While a 22-page section on Israel's people, geography and history by Bernard Reich, for example, is faithful to the record, other parts are marred by distortions and inaccuracies. A number of these were “contributed by” the University of Oregon's Shaul Cohen.
Among them is a section entitled “Arab-Israeli conflict.” That account severely blurs Arab aggression against the Jews from the Mandate period to the present, repeatedly equating the violence by the parties. Of the years after 1922, Cohen writes:
Both Jews and Arabs conducted terrorist attacks and intermittent, low-level warfare.
Evidently Cohen thinks such language adequately encompasses the anti-Jewish riots of 1929 in which Arabs, incited by wild, false claims of Jewish designs on Islamic shrines, killed 133 Jews. According to historian Martin Gilbert, of the 116 dead on the Arab side, all but six were killed by British police.
The same pattern prevailed in the 1936 Arab riots, in which Jews were overwhelmingly the victims of violence, and not its perpetrators. In the first month, for example, 21 Jews were killed by Arabs, and no Arabs by Jews.
The Peel Commission of 1937 observed:
It is true of course that in times of disturbance the Jews, as compared with the Arabs, are the law-abiding section of the population, and indeed, throughout the whole series of outbreaks, and under very great provocation, they have shown a notable capacity for discipline and self-restraint.
Nor did Cohen mention in his review that the Peel Commission called for a division of Palestine between Jews and Arabs, which the Jews agreed to and the Arabs rejected.

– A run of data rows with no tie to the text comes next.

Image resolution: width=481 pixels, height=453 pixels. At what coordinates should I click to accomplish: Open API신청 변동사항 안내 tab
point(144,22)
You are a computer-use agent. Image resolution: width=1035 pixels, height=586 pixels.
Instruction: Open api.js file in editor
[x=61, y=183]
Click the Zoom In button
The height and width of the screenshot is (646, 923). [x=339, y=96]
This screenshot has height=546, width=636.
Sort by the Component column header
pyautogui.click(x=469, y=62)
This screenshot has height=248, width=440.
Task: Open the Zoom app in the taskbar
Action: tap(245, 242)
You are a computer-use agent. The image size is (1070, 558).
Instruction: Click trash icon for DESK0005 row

Cohen’s equating of Jewish and Arab conduct even extends to his falsifying of such basics as the content of and response by the parties to UN Resolution 242. The writer states:
Arabs and Israelis both rejected Resolution 242. The Arab states continued to call for the destruction of Israel, while Israel for its part refused to withdraw from the territories it occupied.

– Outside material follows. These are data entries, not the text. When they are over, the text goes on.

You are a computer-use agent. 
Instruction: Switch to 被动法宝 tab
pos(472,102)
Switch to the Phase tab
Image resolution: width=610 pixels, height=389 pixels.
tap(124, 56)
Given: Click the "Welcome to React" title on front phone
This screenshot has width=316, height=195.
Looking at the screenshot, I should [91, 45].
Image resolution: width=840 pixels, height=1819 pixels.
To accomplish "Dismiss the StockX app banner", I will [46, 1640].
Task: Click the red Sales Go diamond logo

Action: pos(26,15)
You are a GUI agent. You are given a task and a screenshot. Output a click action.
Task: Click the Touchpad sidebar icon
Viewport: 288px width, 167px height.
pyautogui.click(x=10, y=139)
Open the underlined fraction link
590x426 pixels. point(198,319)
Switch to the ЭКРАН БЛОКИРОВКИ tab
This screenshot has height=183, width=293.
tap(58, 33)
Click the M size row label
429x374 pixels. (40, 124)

Israel explicitly and repeatedly accepted the resolution, as a 1974 UN report underscored. Among supportive statements cited were numerous ones by Israel's Abba Eban, including:
The Government of Israel, out of respect for the Security Council's resolution of 22 November 1967 [UN Resolution 242] and responding affirmatively thereto, assures you of its full cooperation in your efforts with the States concerned to promote agreement and to achieve an accepted settlement for the establishment of a just and lasting peace, in accordance with your mandate under the resolution.
Moreover, Cohen's equating of Arab calls to destroy Israel with Israel’s failure to “withdraw from the territories it occupied” misrepresents 242's content. The Arab states were specifically required to cease “belligerency” and acknowledge the “sovereignty” and right of every state to “live in peace within secure and recognized boundaries free from threats or acts of force.” Israel was explicitly not obliged to withdraw from “the” territories it occupied. It was assumed for reasons of Israeli self-defense that not all the land could be ceded; the language was thus crafted to omit the definite article “the” which Cohen misleadingly inserts.

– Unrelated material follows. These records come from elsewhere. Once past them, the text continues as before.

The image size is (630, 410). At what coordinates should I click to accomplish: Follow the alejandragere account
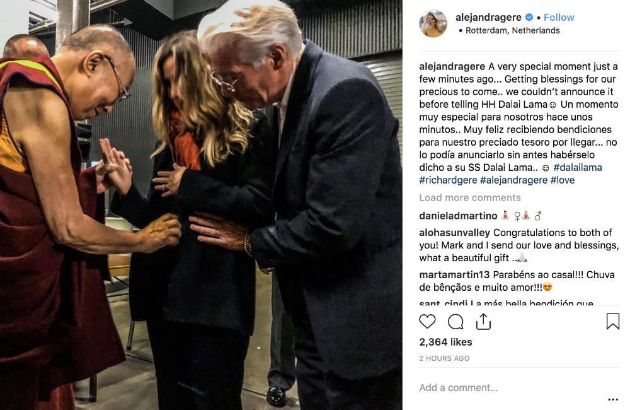559,17
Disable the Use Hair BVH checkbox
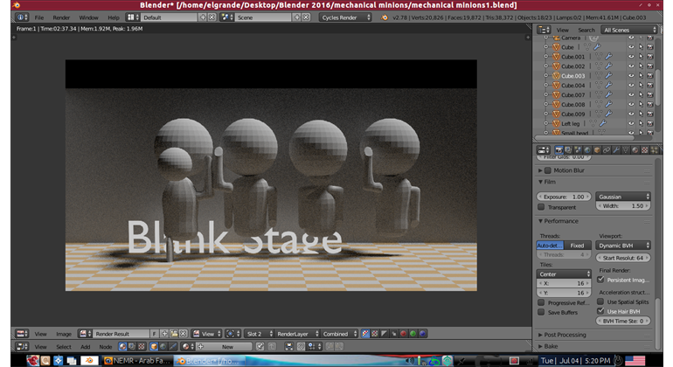 [x=601, y=311]
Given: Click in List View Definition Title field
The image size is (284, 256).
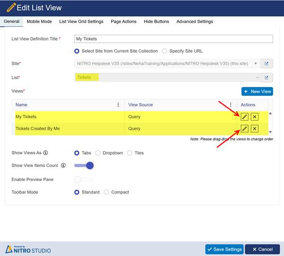Looking at the screenshot, I should pyautogui.click(x=173, y=39).
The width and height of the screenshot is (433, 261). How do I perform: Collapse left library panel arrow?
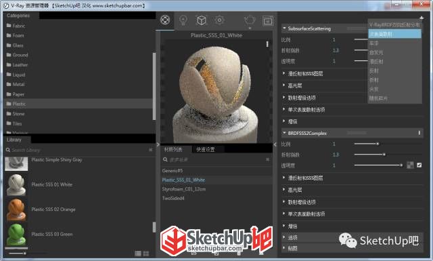158,144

Nor was any withdrawal required in the absence of a negotiated agreement.
Cohen is no less deceptive in summing up Oslo. He writes:
Despite these accomplishments [creation of the PA, a treaty with Jordan and diplomatic relations with various Arab states] some terrorism and bloodshed continued. Palestinians conducted attacks on Israeli citizens, and on a number of occasions Israeli extremists responded in kind.
Cohen's insinuation of multiple “in-kind” responses to Palestinian terrorism suggests Israelis have bombed Palestinian buses, cafés and malls filled with innocent men, women and children, and done so with the involvement, funding and approval of their leadership and public. But Baruch Goldstein, acting on his own, was the sole Jewish mass killer, and was overwhelmingly repudiated by Israeli officialdom as well as by the public.
Similar egregious fictions characterize the breakdown of the Camp David negotiations of 2000, which Cohen claims “foundered over expansion of Israeli settlements in the West Bank and Gaza Strip and the issue of how Israelis and Palestinians could share the city of Jerusalem.” Far from entailing “expansion” of settlements, Israel agreed to consolidate and remove settlements.
Not surprisingly, the writer’s profiles of Ariel Sharon and Yasser Arafat are similarly biased. While the former is pejoratively cast as “controversial,” “hardline,” disobedient, deceptive and “reckless,” Arafat is a “Nobel laureate” who is sometimes “accused” of failing to prevent terrorism.
Myriad other distortions mar the Encarta commentaries which, for Microsoft’s good name and the public good, should be thoroughly and speedily corrected.